Corroborating Sylva’s statement, Nigerian National Petroleum Corporation (NNPC) Group Managing Director, Mr. Mele Kyari, said in his presentation that the corporation was executing some projects to eliminate gas flaring.
Kyari cautioned against increasing the flaring penalty, saying that it is better to create commercial terms that will enable companies to invest in the flare which can be converted into money.
”Two things must happen: one is to put the enabling infrastructure, which we are doing immensely. We are building major trunklines that will receive the flared gas that you are seeing today. We are connecting most parts of this country to the gas network so that people can convert this gas to power industries and they are all within sight.
Just to put it in perspective, by the end of March, we have what we will call the quarry cluster for flared gas.
It makes about 200 million cups of gas. By the end of March, this will vanish because once we end connecting all the lines, automatically, it goes away.
”No matter how many penalties you put, if the cost of the penalty is cheaper than developing, people will continue to flare and pay the penalty. You can raise the penalty to any number and what it does is that it will completely make the people not to invest in anything,” he stated.

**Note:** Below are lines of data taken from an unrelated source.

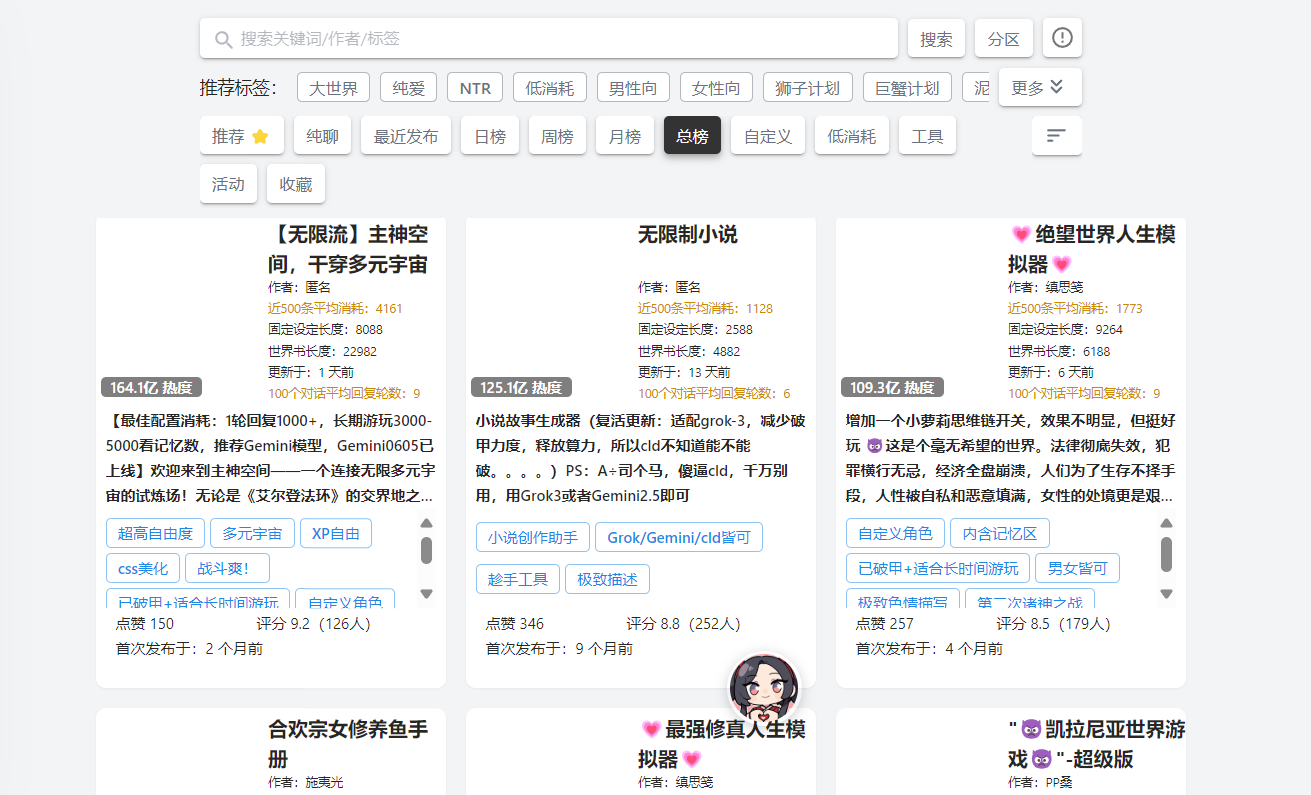Click the keyword search input field
Screen dimensions: 1311x795
click(x=550, y=38)
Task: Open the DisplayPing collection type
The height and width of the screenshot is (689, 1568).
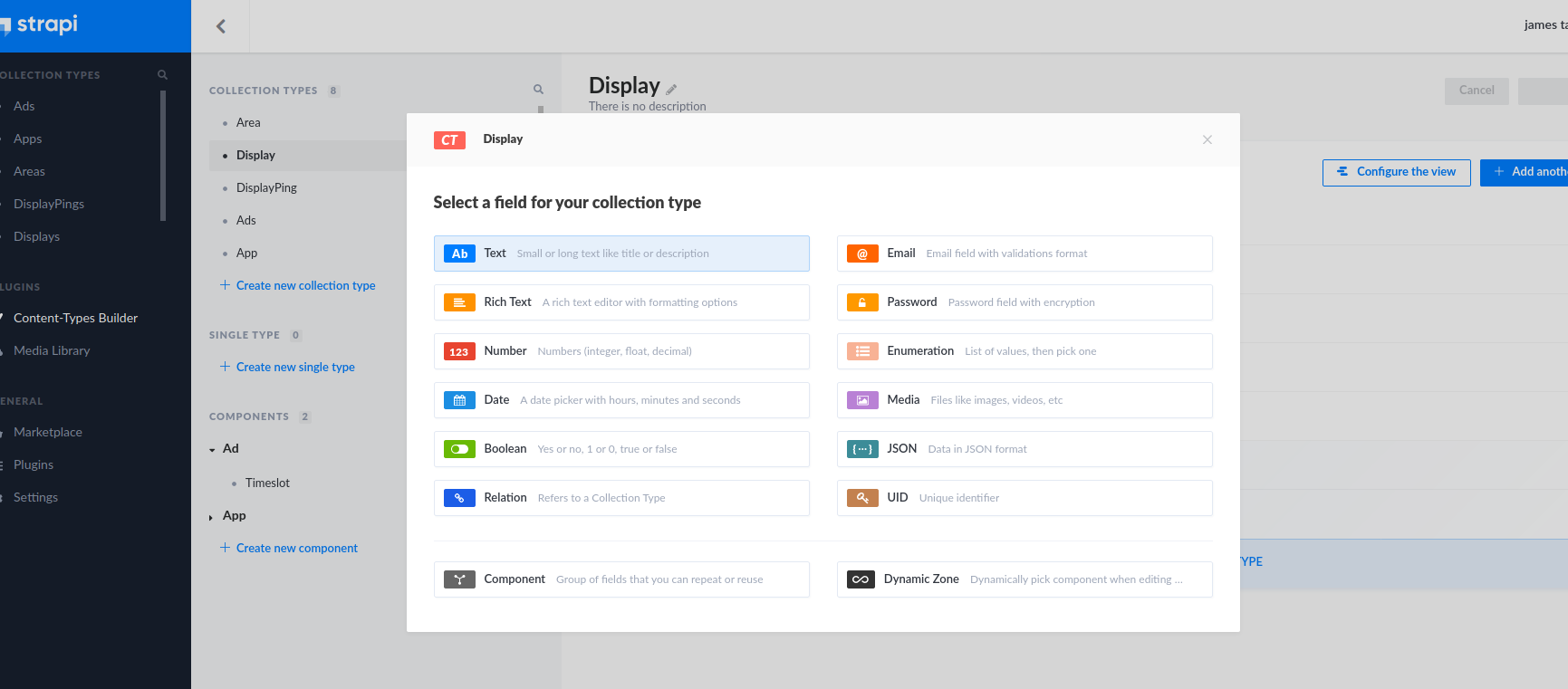Action: pos(266,187)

In his keynote address, the Chairman, Joint Committee of the House on Gas Resources, Environment and Climate Change Committees, Hon. Mutu Nicholas, stated that Nigeria loses over $750 million in annual revenue from flared gas.
Nicholas explained that the gas that is being flared is the feedstock for other industries, which if properly harnessed would stimulate economic growth, create jobs, provide income for midstream companies and earn revenue for government through taxes.

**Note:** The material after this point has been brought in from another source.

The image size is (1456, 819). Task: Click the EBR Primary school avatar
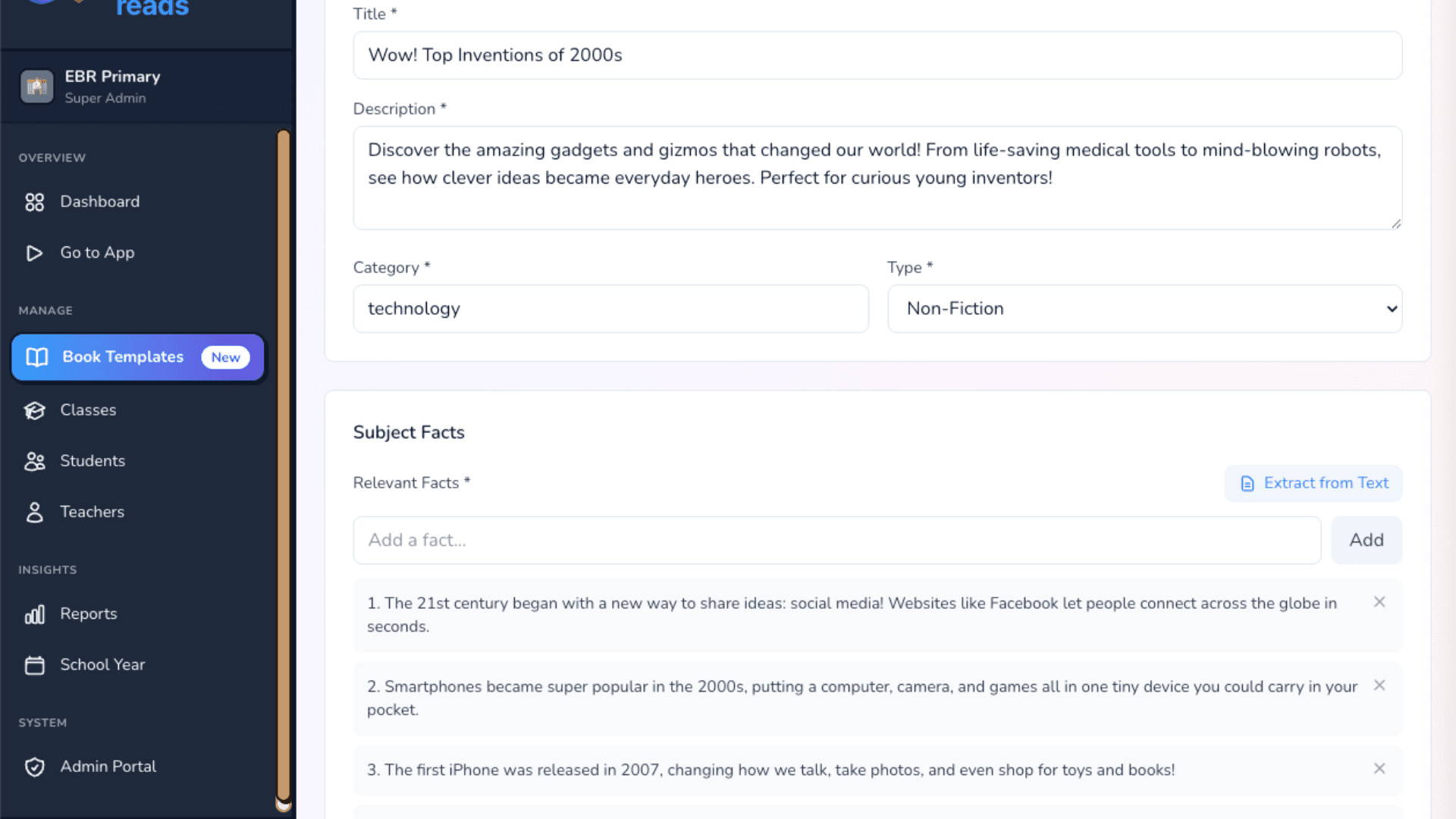click(x=36, y=86)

He lamented that efforts by the federal government to stop gas flaring have been inadequate and ineffective since 1979 when Nigeria made the first legislative attempt to address the problem.
He said: ”Gas flare is a malady that we must work together to eliminate at the shortest time possible because of its adverse effects on the environment and socio-economic well-being of the people of Niger Delta region as well as on the fiscal measures of the federal government. At current estimates by Price Water House Coopers (PwC), Nigeria loses over $750 million in annual revenue from flared gas.
”Zero-flare gas deadlines have routinely shifted to future dates. We thus commend the government for the 2018 gas flare regulation, which imposes the penalty of $2 per million standard cubic feet (MMSCF) of gas flared. Still, we would like to stress the need for compliance with the provisions of the penalty regime. Since the gas flare regulation was released in 2018, this committee has received reports on flare volume discrepancies.”
Earlier, while declaring the event open, the Speaker of the House, Hon. Femi Gbajabiamila, had said though there had been many unfruitful conversations about achieving the objective, the House was committed to changing the narrative.
According to him, this will be done through legislative action such as bills and oversight function.
He said: ”The conversation about gas flaring in Nigeria has been going on for a long time. “Unfortunately, those conversations have not yielded the desired results. We have not managed to end the environmental damage that results from gas flaring and we are still deprived of the economic benefits of full utilisation of gas resources in our country. In this 9th House of Representatives, we intend to do everything we can to change this narrative.”
The President of Host Communities, Chief Benjamin Tamaranebi, in his presentation, apologised for the fight that broke out last month at the Petroleum Industry Bill (PIB) public hearing.
Tamaranebi while describing the fight as a calculated attempt to stop the voice of the ordinary host communities, lamented that they are suffering from the emission of poisonous substances into their environment, by the oil and gas industry.